Some of that growing up has extended to Hala ’s family life, which was partly the reason for her time away from the public eye. Her family were plunged into a messy and public court case when her father, Mohammed Al Turk, married Moroccan singer and Arab Idol contestant Dounia Batma in 2013.

As a result, a custody case was heard, which resulted in Hala ’s mother, Mona Al Saber, being granted full custody of her. Meanwhile her two younger siblings are to live with their mother until they turn 15.

While Hala s father was a constant presence in her career in the early years, it is now her mother shadowing her during her comeback trail. During Saturday’s rehearsals, Al Saber came across as a protective yet friendly figure as she watched her daughter working the stage.

In addition to snapping photos and recording videos to upload on Hala ’s social media accounts (to her 3.2m followers on Instagram and 46,000 on Twitter), Al Saber plays the role of gatekeeper with a gentle touch. In one exchange with a teen who requested the possibility of friendship with Hala owing to their “shared interests”, Al Saber told her gently that she’d pass on the message after their numbers were exchanged. “When you are dealing with a teenager, as a mother, it can go up and down. A lot of it is down to self-control and you do bite your lip a few times. When they get to this age, you learn to take it easy. Take things as they come and allow your child to have their space,” she says. “All I can do as a mother is provide guidance and support, and help my child to be aware of the situation. I view that as a big responsibility.”

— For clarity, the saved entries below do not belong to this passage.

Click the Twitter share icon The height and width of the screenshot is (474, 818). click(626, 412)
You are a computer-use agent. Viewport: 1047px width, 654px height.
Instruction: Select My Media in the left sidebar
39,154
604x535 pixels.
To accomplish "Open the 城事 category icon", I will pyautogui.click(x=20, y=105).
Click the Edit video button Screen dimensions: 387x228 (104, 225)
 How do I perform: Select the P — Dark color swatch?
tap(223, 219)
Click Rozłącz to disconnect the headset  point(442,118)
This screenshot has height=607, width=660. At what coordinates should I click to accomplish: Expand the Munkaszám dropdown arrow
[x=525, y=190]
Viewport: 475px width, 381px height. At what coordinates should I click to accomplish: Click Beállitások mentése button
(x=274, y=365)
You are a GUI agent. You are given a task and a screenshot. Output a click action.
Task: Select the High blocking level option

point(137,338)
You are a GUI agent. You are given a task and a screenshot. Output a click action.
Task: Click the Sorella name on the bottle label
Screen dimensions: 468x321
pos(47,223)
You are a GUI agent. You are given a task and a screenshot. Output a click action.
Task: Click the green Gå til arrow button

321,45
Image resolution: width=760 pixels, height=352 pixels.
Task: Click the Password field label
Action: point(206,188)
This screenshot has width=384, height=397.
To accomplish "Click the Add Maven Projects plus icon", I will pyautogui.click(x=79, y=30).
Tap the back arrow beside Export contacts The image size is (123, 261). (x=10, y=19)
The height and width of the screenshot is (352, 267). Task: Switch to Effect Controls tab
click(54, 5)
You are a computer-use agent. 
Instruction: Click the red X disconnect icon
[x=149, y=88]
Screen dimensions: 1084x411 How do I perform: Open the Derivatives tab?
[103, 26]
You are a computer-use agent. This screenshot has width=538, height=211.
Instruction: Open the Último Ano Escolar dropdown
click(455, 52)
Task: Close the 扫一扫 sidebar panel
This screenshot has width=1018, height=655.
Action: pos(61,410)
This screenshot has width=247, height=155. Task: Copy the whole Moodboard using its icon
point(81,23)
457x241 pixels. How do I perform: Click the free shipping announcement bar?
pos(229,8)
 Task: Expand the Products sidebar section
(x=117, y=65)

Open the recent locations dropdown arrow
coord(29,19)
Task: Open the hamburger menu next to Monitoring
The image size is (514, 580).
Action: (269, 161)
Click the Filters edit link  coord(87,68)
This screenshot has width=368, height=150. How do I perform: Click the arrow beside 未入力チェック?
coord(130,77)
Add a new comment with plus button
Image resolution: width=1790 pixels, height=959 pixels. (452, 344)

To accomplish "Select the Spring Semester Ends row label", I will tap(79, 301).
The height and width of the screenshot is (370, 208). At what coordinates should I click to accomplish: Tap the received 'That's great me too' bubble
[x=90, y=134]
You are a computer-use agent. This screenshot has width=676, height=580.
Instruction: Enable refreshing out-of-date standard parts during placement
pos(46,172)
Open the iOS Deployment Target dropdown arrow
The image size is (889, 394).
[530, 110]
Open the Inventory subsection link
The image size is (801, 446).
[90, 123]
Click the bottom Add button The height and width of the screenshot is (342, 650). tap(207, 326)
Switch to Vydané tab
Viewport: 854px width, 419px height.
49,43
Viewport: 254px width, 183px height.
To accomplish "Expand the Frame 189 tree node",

Al Saber brushes off the suggestion that her life would be very different had her daughter followed her earlier dream of being a dentist rather than a singer. “It is not beneficial to be dwelling on ‘what ifs’ or ‘could haves,’” she says. “I have always been a person who deals with the present and I always tried to teach that to Hala. This is life, we deal with it as it comes.” That said, Al Saber is still a mother and she couldn’t resist planting a big kiss on Hala ’s forehead at the end of rehearsals. “Not here mum,” Hala says with mock embarrassment.

“My mum is my best friend,” she says at the end of practice. “I tell her all my secrets and she is always here with me. She gives me support and I feel better when she is with me, especially now that I am back and performing again.”

Back with a bang

Al Saber was there throughout Hala s performance to a packed crowd of nearly a thousand. The 45-minute show was smooth, with rapper Julian making a surprise appearance during OK Habibi.

Backstage after the show, Hala was all smiles as she high fived her dancers and hugged her friends. “That felt so good,” she beamed. And with that, she was whisked out of the mall with her mother by her side.

The days ahead look to be paved with new music, more live shows and more lessons to be learnt.